Within a few hours, 16 piezometers were drilled into place. In 4 days’ time, 110 water samples and 250 “gas” measurements were performed in the soils, on a daily basis for a week, allowed evaluating the pollution. Heat from the fire facilitated degassing of the soil, yet the measurements still indicated a 1-m deep pollution in the embankment underneath the tracks (covering 1.1 ha), as well as subsoil in the urbanised part of the embankment reaching 80 m (1.5 ha). HC contents exceeding a max of 2,500 ppm were recorded in the instruments. A fluvial drain along the embankment drained the floating HC, with a portion being recovered prior to the station. To draw down the water table, 5 wells (1.2 m in diameter) were dug. The zones with persistently abnormal values were to be ventilated and cleaned. Used previously after an accident on this same track in 1990 (ARIA 2438), the selected “venting” technique limits treatment time and costs. To both the north and south of the polluted parcels, 2 networks placed the soils in depression (differential pressure = 250 mbar) and a hydraulic dam completed the set-up on the eastern side. All drained HC were incinerated in 2 mobile furnaces. 98% of the HC was recovered within 4 months, during which time 100 people had to be housed in new accommodations.

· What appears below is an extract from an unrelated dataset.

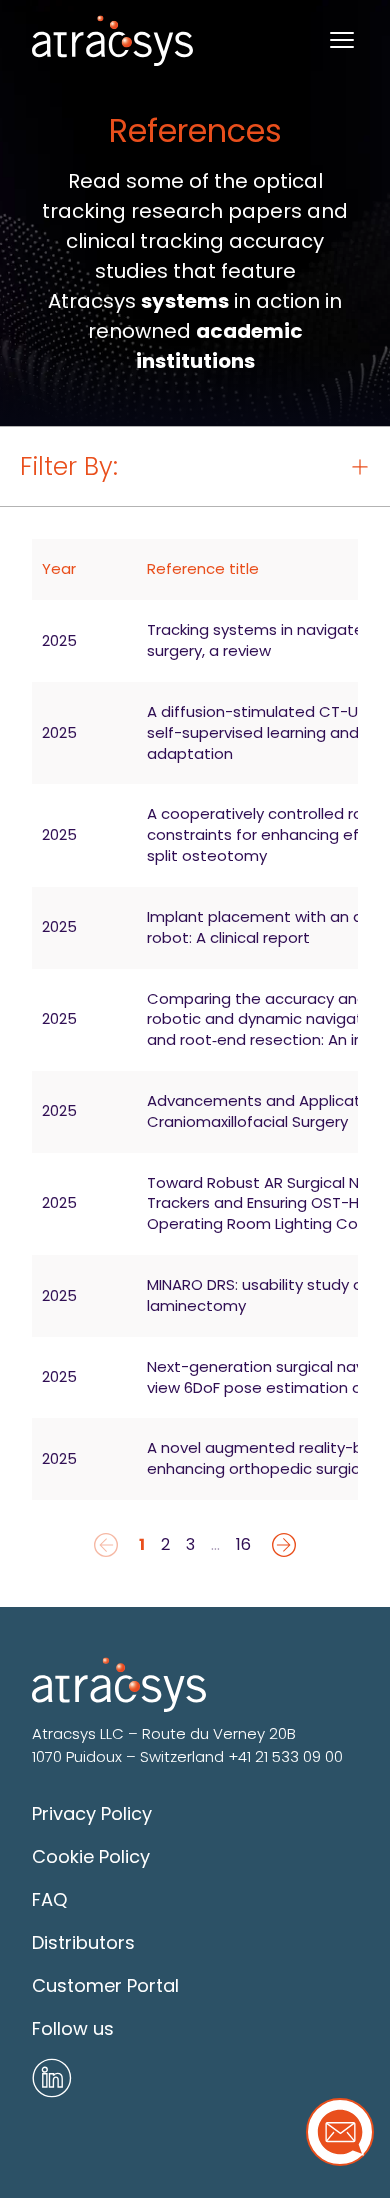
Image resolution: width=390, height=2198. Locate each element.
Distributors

According to the rail company, the rehabilitation and compensation costs (for third parties and the municipality) amounted to 11 M (1993 rate), including 2 M to rebuild the station and 2 M on treatment. Shortly thereafter, the company created an entity for the purpose of monitoring the isolated railcars (diffused traffic) and convoys in real time, and providing advice and information in the event of a transport accident to make prudent use of public sector emergency response services.
Whether in transporting hazardous substances or at classified facilities, the potential consequences of a massive uncontrolled spreading of flammable liquids implies an emergency intervention to limit propagation and quickly implement the resources that allow evaluating and treating the pollution. Substantial risks, especially in the case of network spills (covered by the ATEX Directive), need to be incorporated into safety reports and emergency plans.
Beyond the initial response, attention quickly turned to the issue of limiting the extent of subsoil and sewer network pollution by hydrocarbons. The entities present (municipality, rail operator and administrative authorities) had to make decisions, under emergency conditions, to evaluate, without delay, extension of the pollution and the seriousness of actual and potential consequences. They were also faced with implementing measures to prevent the spreading of hydrocarbons, even though responsabilities were not clearly established and the delay and cost of remedial were not available.